* **Information supplied**
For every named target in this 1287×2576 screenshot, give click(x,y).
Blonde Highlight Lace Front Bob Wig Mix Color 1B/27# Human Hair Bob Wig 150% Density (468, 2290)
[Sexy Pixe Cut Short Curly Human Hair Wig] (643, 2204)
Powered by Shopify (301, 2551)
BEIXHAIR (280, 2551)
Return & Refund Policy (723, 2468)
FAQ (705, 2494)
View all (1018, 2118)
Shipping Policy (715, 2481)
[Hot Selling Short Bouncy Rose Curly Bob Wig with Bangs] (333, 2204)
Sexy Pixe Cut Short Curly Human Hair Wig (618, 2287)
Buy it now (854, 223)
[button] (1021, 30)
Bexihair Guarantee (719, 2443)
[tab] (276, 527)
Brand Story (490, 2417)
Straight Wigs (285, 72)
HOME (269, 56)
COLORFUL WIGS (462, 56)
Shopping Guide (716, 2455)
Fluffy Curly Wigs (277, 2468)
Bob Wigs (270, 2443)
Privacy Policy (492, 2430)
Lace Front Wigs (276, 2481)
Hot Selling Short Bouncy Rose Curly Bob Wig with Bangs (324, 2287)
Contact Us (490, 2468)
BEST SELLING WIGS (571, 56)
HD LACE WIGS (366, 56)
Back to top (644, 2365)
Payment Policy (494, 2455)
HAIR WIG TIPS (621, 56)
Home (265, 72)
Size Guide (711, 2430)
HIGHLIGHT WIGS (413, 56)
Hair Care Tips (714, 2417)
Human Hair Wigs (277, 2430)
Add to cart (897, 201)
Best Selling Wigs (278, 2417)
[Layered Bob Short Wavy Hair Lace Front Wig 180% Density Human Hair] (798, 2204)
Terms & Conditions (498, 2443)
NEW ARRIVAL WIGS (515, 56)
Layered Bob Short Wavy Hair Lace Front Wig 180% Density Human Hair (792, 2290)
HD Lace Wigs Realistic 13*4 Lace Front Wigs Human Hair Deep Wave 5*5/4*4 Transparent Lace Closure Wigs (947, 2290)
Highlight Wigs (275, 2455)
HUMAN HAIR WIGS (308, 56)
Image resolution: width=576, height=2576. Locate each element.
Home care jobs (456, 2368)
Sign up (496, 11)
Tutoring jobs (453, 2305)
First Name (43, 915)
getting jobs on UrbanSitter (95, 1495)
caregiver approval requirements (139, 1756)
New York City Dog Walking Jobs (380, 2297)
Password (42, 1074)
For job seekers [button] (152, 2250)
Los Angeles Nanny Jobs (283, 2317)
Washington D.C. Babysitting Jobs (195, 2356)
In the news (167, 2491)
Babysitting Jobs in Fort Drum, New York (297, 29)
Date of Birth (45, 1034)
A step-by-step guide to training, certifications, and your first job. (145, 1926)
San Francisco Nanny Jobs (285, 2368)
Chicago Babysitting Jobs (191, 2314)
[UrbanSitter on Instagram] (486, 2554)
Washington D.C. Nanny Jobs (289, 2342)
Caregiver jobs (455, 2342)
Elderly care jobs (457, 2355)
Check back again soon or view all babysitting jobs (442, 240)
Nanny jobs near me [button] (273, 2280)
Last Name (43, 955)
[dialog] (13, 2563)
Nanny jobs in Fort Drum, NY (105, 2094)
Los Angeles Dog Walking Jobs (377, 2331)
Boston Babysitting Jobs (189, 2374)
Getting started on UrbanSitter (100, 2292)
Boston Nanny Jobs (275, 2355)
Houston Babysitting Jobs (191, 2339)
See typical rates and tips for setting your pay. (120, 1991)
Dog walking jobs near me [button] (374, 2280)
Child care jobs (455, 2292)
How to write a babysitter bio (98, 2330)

* **What the exercise asks**
Nothing but the lines from the one containing "Los Angeles Nanny Jobs (283, 2317)" through the last line of the data above should be given again, each exactly as it stands.

* **Written solution**
Los Angeles Nanny Jobs (283, 2317)
Washington D.C. Babysitting Jobs (195, 2356)
In the news (167, 2491)
Babysitting Jobs in Fort Drum, New York (297, 29)
Date of Birth (45, 1034)
A step-by-step guide to training, certifications, and your first job. (145, 1926)
San Francisco Nanny Jobs (285, 2368)
Chicago Babysitting Jobs (191, 2314)
[UrbanSitter on Instagram] (486, 2554)
Washington D.C. Nanny Jobs (289, 2342)
Caregiver jobs (455, 2342)
Elderly care jobs (457, 2355)
Check back again soon or view all babysitting jobs (442, 240)
Nanny jobs near me [button] (273, 2280)
Last Name (43, 955)
[dialog] (13, 2563)
Nanny jobs in Fort Drum, NY (105, 2094)
Los Angeles Dog Walking Jobs (377, 2331)
Boston Babysitting Jobs (189, 2374)
Getting started on UrbanSitter (100, 2292)
Boston Nanny Jobs (275, 2355)
Houston Babysitting Jobs (191, 2339)
See typical rates and tips for setting your pay. (120, 1991)
Dog walking jobs near me [button] (374, 2280)
Child care jobs (455, 2292)
How to write a babysitter bio (98, 2330)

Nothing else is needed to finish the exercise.